--- PROVIDED INFORMATION Enclosed Below ---

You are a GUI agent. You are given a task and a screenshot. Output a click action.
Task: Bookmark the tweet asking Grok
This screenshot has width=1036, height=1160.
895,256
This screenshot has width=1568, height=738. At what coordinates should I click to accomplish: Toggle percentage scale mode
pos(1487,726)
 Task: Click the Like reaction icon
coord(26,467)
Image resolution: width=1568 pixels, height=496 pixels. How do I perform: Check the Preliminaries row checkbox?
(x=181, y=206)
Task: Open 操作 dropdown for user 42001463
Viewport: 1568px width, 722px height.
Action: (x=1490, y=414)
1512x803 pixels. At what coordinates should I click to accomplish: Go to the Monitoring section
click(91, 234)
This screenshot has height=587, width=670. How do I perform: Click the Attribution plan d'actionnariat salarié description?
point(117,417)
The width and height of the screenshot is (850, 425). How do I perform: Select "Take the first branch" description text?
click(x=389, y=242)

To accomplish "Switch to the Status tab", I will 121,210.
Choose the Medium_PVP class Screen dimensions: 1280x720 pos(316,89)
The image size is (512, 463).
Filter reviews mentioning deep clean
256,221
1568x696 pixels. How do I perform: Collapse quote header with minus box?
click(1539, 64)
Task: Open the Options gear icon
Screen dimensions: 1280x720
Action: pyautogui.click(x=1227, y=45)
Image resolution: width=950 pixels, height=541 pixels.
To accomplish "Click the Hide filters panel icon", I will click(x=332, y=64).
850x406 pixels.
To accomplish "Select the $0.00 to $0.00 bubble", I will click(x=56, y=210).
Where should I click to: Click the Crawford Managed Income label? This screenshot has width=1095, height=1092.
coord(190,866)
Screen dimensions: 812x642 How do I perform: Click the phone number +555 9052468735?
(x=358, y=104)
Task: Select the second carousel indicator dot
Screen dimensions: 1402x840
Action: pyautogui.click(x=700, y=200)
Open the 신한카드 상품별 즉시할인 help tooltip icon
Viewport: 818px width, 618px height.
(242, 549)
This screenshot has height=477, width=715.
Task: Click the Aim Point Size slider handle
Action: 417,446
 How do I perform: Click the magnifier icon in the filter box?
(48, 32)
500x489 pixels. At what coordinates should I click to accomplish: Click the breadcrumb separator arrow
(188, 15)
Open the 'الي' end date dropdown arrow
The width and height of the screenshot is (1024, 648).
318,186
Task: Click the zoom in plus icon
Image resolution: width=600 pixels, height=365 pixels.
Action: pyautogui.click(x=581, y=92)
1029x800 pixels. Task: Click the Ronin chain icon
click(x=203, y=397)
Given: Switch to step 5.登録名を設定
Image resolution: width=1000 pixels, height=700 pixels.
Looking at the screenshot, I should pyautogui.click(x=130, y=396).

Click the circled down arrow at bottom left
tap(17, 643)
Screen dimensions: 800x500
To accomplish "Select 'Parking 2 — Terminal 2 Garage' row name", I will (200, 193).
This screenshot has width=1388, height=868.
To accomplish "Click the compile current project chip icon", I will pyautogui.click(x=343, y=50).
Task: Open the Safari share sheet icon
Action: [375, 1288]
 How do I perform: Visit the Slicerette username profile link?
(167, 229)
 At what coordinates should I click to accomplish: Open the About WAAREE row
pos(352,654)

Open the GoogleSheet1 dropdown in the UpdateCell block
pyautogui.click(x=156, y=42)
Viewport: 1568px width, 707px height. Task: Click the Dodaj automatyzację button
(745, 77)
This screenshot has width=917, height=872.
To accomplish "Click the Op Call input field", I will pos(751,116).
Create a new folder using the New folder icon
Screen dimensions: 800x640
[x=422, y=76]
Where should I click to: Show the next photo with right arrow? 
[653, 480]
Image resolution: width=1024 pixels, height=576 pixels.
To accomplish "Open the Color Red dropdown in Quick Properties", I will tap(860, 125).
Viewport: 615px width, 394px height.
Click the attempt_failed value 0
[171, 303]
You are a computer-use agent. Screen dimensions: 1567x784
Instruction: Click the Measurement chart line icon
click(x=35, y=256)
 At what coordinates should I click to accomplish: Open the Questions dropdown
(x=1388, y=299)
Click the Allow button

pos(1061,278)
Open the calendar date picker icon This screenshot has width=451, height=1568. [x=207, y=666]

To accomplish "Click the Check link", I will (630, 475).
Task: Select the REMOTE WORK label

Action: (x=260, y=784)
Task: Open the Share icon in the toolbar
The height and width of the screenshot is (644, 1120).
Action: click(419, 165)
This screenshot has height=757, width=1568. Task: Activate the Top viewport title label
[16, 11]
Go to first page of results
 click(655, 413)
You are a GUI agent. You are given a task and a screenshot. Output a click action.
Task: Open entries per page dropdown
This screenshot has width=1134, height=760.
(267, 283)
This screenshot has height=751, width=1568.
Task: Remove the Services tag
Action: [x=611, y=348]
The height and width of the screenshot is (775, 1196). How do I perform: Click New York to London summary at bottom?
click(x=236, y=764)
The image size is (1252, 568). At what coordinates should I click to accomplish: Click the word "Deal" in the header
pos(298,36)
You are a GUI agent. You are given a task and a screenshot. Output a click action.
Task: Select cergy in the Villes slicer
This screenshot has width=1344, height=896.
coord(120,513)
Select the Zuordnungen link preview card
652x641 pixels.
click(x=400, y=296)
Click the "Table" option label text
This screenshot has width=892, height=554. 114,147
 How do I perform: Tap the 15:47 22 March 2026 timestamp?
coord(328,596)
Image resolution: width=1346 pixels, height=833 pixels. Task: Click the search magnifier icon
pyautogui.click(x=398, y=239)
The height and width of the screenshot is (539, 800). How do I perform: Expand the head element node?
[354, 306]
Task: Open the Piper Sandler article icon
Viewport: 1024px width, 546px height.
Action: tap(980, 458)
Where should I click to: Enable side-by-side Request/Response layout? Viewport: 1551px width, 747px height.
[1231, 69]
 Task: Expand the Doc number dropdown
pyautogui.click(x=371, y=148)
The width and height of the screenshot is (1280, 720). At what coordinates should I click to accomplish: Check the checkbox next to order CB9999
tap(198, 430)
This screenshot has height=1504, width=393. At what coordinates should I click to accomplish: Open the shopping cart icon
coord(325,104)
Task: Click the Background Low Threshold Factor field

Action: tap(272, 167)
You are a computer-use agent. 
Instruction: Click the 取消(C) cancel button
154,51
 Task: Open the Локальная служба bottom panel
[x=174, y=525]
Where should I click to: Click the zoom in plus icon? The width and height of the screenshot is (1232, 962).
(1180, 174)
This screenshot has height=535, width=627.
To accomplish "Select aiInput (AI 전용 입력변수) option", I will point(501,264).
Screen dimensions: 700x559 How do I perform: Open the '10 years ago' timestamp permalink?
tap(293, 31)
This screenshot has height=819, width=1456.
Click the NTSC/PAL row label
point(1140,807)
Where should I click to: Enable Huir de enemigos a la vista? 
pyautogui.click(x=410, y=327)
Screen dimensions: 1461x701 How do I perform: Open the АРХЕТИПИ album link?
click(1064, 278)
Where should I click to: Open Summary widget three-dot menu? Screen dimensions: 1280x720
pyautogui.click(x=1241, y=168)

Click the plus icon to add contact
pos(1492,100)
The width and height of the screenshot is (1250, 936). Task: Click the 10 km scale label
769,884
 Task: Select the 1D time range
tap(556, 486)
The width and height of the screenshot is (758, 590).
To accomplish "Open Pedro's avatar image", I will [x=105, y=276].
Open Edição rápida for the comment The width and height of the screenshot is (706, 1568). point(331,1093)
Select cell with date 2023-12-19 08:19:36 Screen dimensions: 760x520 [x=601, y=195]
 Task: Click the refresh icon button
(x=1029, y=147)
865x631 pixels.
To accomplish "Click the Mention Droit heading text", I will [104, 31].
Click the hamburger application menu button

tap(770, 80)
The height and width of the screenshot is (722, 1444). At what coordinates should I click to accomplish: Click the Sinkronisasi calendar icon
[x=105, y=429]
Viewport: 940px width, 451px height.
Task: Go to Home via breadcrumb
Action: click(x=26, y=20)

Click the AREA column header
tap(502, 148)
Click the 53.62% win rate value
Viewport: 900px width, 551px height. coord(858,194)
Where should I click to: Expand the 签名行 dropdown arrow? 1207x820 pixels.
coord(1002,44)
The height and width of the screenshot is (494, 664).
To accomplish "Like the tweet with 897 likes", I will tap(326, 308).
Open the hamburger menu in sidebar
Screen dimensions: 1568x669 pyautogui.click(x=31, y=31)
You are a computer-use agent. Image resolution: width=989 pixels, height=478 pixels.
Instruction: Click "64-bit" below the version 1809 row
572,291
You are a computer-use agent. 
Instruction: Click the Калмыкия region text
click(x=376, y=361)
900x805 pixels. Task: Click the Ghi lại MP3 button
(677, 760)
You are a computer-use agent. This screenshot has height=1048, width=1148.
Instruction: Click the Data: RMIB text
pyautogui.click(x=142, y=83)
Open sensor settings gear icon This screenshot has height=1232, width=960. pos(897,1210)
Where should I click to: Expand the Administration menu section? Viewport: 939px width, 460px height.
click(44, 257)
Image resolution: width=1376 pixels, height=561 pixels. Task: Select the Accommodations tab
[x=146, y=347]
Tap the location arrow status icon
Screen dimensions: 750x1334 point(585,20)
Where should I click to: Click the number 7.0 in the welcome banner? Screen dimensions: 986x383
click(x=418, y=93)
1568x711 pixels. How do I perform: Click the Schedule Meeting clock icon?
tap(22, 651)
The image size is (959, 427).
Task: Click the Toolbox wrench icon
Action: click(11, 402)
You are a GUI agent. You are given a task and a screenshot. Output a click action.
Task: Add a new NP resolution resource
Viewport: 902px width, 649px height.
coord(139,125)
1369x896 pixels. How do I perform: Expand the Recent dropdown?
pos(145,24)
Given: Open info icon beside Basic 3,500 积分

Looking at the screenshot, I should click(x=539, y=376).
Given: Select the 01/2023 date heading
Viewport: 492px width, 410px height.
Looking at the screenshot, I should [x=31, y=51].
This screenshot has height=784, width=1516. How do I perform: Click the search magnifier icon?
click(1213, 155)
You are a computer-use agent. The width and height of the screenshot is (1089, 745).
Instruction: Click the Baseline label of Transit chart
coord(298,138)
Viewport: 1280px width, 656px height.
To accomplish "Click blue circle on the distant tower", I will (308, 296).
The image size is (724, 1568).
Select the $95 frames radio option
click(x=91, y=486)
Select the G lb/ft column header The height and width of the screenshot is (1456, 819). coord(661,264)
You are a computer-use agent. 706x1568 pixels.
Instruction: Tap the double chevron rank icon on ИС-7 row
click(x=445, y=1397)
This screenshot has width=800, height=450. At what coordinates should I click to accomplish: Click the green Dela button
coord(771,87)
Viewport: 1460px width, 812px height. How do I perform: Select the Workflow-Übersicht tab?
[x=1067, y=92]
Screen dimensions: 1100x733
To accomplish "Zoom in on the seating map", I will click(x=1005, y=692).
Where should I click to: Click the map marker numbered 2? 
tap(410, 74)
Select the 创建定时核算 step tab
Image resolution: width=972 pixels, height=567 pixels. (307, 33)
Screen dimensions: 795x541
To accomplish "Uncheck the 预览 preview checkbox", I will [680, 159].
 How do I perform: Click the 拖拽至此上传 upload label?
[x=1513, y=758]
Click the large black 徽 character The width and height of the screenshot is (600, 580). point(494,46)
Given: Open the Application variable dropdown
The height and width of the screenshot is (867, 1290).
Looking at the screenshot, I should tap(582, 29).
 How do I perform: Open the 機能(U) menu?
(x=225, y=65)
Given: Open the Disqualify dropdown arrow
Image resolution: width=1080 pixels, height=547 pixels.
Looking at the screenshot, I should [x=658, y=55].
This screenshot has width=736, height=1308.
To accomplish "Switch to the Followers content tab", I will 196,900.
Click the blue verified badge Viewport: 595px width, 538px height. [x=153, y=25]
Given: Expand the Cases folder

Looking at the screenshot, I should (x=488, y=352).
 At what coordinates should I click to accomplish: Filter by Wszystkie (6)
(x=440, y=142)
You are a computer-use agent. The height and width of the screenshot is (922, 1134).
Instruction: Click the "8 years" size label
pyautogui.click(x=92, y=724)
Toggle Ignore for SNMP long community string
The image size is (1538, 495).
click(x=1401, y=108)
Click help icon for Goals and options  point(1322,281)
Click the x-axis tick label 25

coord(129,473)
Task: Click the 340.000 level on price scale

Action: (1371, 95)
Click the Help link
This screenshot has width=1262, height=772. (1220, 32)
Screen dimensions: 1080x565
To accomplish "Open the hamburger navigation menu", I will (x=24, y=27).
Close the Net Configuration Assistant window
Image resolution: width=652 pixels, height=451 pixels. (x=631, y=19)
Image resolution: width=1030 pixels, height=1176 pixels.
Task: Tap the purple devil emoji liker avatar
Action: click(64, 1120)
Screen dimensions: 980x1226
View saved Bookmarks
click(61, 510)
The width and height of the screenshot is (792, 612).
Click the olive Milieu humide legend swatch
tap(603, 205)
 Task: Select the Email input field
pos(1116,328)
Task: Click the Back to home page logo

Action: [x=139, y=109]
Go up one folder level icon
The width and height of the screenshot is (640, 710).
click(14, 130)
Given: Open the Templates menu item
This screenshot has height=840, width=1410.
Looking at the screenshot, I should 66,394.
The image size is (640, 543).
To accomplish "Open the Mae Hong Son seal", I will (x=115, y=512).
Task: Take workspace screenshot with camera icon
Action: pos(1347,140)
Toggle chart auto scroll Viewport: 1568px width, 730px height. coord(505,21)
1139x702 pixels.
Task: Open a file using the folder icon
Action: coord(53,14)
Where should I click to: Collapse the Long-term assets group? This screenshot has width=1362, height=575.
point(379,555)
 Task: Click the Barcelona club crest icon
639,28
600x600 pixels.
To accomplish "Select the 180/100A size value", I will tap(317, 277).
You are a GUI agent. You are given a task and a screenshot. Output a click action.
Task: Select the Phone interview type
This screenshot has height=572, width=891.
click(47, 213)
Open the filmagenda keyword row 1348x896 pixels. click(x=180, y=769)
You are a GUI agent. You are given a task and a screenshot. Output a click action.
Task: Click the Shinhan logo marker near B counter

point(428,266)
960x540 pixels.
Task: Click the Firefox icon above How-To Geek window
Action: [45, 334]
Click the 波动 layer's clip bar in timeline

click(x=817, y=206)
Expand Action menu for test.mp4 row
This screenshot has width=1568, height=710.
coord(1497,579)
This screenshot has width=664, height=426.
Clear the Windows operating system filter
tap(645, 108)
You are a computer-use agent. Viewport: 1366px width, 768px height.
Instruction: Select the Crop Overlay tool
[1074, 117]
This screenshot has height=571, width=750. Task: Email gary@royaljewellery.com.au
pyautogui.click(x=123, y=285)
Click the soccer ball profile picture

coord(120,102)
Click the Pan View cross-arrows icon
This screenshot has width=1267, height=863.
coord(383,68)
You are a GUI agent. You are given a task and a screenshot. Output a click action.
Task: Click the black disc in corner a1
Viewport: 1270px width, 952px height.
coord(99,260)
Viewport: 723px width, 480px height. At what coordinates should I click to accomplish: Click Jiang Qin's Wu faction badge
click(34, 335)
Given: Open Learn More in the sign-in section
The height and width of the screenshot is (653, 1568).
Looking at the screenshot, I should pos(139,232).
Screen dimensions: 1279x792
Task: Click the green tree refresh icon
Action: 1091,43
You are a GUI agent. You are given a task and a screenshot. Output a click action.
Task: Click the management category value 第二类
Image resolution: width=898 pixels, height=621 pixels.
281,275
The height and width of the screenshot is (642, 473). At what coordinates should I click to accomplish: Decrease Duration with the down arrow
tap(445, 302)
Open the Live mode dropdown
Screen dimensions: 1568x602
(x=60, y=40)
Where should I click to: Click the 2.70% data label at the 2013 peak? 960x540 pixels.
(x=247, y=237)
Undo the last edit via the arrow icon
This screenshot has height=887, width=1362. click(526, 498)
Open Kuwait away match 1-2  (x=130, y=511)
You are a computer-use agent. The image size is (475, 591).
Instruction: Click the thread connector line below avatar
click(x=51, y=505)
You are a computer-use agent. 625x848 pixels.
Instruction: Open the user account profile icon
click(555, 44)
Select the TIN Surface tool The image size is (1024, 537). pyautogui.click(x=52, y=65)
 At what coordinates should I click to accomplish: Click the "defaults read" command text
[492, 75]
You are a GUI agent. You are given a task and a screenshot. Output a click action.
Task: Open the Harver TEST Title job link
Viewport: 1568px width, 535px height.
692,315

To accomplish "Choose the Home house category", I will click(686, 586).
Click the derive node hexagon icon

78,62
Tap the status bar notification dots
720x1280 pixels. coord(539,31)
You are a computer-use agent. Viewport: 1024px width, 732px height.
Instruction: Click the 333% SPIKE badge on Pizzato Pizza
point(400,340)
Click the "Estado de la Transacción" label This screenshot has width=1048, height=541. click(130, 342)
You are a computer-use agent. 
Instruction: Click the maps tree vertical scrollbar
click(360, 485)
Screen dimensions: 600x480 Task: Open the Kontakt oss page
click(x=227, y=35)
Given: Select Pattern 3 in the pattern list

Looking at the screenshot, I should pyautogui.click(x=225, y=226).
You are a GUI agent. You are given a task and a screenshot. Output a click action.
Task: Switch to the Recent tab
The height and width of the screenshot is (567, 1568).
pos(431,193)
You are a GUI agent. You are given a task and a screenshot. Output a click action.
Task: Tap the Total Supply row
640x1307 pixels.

--- End of Enclosed PROVIDED INFORMATION ---

* TASK BRIEF
In how many lines of the data does the word "gear" appear? Respond with the number and nothing more.

* SOLUTION BELOW
2